WORK TO COMPLETE
Please extract the stretch of data below from the start through the line that contains "will tap(1084, 238).", including that line, and reproduce it with every character unchanged.

(Word and element location data)
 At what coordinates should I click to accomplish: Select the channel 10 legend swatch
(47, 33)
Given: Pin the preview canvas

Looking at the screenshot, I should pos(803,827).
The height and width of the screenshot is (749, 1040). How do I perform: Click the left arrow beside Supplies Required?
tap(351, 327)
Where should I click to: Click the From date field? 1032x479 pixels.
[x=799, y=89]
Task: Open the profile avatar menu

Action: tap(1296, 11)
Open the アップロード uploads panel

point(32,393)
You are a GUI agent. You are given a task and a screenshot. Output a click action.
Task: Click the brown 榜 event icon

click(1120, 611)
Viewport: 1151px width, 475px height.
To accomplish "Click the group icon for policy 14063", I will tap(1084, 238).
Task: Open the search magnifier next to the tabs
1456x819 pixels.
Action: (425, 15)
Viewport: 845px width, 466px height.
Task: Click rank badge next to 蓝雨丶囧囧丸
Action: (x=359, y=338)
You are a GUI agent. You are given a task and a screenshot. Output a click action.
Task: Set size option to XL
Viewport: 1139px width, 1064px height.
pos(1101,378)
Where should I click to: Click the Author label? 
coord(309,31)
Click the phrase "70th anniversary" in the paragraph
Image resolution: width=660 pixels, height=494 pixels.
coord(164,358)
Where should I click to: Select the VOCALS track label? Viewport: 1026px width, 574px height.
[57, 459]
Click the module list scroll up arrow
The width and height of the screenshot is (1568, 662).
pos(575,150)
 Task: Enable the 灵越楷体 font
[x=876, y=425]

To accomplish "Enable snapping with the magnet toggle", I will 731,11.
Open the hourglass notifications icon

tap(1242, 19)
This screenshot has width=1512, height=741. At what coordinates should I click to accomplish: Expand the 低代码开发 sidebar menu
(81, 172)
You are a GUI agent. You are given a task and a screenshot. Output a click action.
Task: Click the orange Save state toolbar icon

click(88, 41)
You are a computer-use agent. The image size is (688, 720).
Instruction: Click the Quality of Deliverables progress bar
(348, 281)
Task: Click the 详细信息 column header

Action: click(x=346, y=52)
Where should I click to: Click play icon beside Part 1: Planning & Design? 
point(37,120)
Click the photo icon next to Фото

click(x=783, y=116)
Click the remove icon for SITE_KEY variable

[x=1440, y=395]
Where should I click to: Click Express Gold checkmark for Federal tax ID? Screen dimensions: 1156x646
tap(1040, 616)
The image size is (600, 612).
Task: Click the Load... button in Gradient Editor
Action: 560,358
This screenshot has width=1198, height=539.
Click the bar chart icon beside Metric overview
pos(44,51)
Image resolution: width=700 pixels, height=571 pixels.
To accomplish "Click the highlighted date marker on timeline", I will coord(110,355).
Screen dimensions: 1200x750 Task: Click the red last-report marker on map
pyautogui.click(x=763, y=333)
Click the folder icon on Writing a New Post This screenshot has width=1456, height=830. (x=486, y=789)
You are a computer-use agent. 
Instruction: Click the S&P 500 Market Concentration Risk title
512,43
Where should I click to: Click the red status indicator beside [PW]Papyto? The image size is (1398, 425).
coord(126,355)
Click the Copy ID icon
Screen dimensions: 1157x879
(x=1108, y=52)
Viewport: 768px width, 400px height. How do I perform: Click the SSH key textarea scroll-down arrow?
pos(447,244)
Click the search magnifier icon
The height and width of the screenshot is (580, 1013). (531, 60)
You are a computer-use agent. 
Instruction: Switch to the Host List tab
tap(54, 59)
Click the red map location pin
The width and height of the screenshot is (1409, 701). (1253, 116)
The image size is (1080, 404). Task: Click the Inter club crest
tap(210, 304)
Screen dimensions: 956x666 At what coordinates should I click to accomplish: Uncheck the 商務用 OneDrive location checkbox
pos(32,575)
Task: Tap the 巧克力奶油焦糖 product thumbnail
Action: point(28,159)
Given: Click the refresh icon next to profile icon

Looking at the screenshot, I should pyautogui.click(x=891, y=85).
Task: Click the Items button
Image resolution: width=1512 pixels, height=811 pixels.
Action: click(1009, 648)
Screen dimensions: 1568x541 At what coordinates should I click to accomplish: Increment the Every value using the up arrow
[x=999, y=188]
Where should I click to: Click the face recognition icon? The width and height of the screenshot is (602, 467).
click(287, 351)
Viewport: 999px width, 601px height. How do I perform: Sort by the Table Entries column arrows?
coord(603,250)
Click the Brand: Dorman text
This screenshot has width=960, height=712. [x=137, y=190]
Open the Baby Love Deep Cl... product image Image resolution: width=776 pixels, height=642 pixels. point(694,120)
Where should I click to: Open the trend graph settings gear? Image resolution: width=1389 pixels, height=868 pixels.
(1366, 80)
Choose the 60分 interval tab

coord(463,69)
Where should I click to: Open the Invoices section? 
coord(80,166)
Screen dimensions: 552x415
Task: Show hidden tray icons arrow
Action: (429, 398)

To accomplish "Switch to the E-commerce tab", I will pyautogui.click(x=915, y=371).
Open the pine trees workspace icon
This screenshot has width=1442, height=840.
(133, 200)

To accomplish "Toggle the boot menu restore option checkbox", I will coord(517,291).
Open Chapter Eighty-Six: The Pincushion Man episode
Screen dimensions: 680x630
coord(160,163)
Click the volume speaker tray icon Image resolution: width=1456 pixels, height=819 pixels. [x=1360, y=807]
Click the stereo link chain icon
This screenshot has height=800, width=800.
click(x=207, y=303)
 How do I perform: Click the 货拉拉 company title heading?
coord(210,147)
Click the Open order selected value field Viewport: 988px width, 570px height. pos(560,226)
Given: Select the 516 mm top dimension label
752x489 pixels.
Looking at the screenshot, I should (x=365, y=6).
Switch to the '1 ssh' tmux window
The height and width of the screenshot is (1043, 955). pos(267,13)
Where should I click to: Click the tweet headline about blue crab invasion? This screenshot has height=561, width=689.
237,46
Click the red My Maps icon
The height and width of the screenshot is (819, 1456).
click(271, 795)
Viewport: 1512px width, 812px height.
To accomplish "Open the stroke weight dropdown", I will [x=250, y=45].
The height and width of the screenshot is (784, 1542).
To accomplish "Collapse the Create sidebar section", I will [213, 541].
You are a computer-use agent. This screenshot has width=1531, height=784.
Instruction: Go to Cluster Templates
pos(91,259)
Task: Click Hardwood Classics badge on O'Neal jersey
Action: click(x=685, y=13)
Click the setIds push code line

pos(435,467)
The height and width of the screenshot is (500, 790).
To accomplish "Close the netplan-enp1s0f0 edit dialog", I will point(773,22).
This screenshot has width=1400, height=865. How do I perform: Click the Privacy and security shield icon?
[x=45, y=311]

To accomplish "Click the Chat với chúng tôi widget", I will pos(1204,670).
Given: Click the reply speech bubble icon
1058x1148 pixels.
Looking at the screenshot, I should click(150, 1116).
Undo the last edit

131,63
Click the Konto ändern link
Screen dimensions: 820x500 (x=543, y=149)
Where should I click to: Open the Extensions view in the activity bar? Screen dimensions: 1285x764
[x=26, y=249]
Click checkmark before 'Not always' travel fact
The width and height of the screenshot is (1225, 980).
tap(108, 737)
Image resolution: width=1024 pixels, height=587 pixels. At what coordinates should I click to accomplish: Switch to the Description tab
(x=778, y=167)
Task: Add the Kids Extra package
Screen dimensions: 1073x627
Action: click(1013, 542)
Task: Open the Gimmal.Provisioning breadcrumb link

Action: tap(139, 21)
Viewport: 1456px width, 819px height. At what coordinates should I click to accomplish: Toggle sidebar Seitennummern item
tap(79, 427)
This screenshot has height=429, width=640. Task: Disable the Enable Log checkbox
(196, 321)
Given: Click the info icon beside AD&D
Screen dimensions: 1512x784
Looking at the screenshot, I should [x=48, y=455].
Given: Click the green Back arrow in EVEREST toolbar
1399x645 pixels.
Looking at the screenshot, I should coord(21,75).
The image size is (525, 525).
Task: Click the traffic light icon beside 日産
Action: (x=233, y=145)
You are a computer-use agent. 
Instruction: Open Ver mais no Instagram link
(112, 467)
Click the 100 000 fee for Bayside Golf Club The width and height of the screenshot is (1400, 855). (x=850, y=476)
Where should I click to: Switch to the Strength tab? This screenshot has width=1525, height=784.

SOLUTION
 At what coordinates should I click to accomplish: Select the channel 10 legend swatch
(47, 33)
Given: Pin the preview canvas

Looking at the screenshot, I should pos(803,827).
The height and width of the screenshot is (749, 1040). How do I perform: Click the left arrow beside Supplies Required?
tap(351, 327)
Where should I click to: Click the From date field? 1032x479 pixels.
[x=799, y=89]
Task: Open the profile avatar menu

Action: tap(1296, 11)
Open the アップロード uploads panel

point(32,393)
You are a GUI agent. You are given a task and a screenshot. Output a click action.
Task: Click the brown 榜 event icon

click(1120, 611)
Viewport: 1151px width, 475px height.
To accomplish "Click the group icon for policy 14063", I will tap(1084, 238).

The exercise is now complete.